State how many lines in the listing below include the string "computer". The answer is the number alone.

▸ INFORMATION PROVIDED
▶

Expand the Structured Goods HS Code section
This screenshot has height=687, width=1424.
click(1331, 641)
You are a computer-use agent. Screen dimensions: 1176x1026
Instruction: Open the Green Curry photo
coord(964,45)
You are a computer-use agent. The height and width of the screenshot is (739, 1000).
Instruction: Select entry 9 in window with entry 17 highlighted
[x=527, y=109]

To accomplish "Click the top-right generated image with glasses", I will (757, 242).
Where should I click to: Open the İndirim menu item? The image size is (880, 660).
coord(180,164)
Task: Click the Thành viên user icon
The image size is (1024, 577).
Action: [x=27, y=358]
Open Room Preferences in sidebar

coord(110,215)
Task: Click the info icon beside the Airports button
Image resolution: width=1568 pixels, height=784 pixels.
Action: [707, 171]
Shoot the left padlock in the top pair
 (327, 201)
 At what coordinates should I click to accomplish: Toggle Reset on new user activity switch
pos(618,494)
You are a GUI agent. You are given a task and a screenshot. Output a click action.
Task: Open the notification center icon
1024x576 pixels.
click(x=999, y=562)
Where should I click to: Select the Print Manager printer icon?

◀

▸ YOUR RESPONSE
2